Cornelisse heads a research group for synaptic computation: “We mainly focus on the synapses, which are the connections between neurons. That‘s where information is transferred between neurons by signal substances called neurotransmitters. We study the mechanisms involved in this. Improper functioning of these mechanisms can lead to diseases.”
Cornelisse's research group is currently working on a method to improve the understanding of complex genetic networks. “We are interested in the molecular mechanisms involved in signal transmission between neutrons”, explains Cornelisse. “These molecules are coded by genes. There are roughly 2,000 proteins that are expressed in the synapses. Our idea is that the proteins cooperate in networks. If you know how that works, you have a better understanding of pathways, that’s to say the biological processes in the brain. Insight into genetic networks is also important for understanding diseases. Many diseases have a genetic origin, but the conventional idea that there is a specific gene for each disease is false, particularly with brain diseases. With some diseases a whole host of genes are involved, all of them a bit impaired.”
Researchers have to use statistical methods to determine which genes are involved in specific processes. This research focuses on clusters of genes instead of individual genes, says Cornelisse: “You have a lot fewer of them, which makes the statistical tools much more powerful. We start by putting a lot of genetic data on a single platform so we can visualise the questions we are examining. Then we look at the P values, which indicate the significance of the impairment of a particular gene in patients with a particular disease. The lower the P value, the higher the probability of a connection. For the pre-processing we use the Genetic Cluster, which is part of the Lisa national compute cluster.”
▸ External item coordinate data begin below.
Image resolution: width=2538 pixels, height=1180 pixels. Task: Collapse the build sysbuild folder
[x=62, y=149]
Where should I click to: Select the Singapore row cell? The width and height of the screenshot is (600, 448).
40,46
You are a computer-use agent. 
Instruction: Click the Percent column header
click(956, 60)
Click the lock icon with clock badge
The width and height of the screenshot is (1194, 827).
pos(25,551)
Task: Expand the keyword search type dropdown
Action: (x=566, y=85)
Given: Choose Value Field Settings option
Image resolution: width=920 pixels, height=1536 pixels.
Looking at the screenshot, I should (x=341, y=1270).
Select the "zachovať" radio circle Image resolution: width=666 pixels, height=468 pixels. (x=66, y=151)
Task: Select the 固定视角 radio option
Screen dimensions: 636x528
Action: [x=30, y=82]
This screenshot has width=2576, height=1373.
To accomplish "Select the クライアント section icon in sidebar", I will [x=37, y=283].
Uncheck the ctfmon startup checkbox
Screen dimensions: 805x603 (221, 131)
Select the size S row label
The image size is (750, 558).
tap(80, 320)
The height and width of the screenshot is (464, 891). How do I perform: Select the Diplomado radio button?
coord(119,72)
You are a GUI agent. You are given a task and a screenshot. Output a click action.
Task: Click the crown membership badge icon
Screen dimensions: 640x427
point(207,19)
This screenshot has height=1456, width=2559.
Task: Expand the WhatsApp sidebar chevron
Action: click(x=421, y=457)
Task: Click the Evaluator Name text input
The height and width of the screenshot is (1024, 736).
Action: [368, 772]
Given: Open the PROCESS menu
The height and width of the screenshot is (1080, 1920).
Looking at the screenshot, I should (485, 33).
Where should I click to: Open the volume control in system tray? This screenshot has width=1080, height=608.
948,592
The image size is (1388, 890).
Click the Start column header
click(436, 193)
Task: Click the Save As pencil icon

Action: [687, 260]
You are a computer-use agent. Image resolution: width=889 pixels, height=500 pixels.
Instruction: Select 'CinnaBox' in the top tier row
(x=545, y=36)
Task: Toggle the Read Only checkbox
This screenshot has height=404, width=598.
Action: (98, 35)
"Our aim with visualisation is to create a bridge between the biologists, who have a lot of information about the genes, and the psychologists and geneticists, who have a lot of information about the patients and their gene profiles."
Visualisation helps researchers with different backgrounds communicate on topics such as the genetic origin of diseases. “It works very intuitively”, says Cornelisse. “For example, suppose we see a specific cluster of red tints. We investigate further to see which genes are involved and what the problem is. Our aim with visualisation is to create a bridge between the biologists, who have a lot of information about the genes, and the psychologists and geneticists, who have a lot of information about the patients and their gene profiles. Visualisation makes it easier for people from different backgrounds to talk with each other.”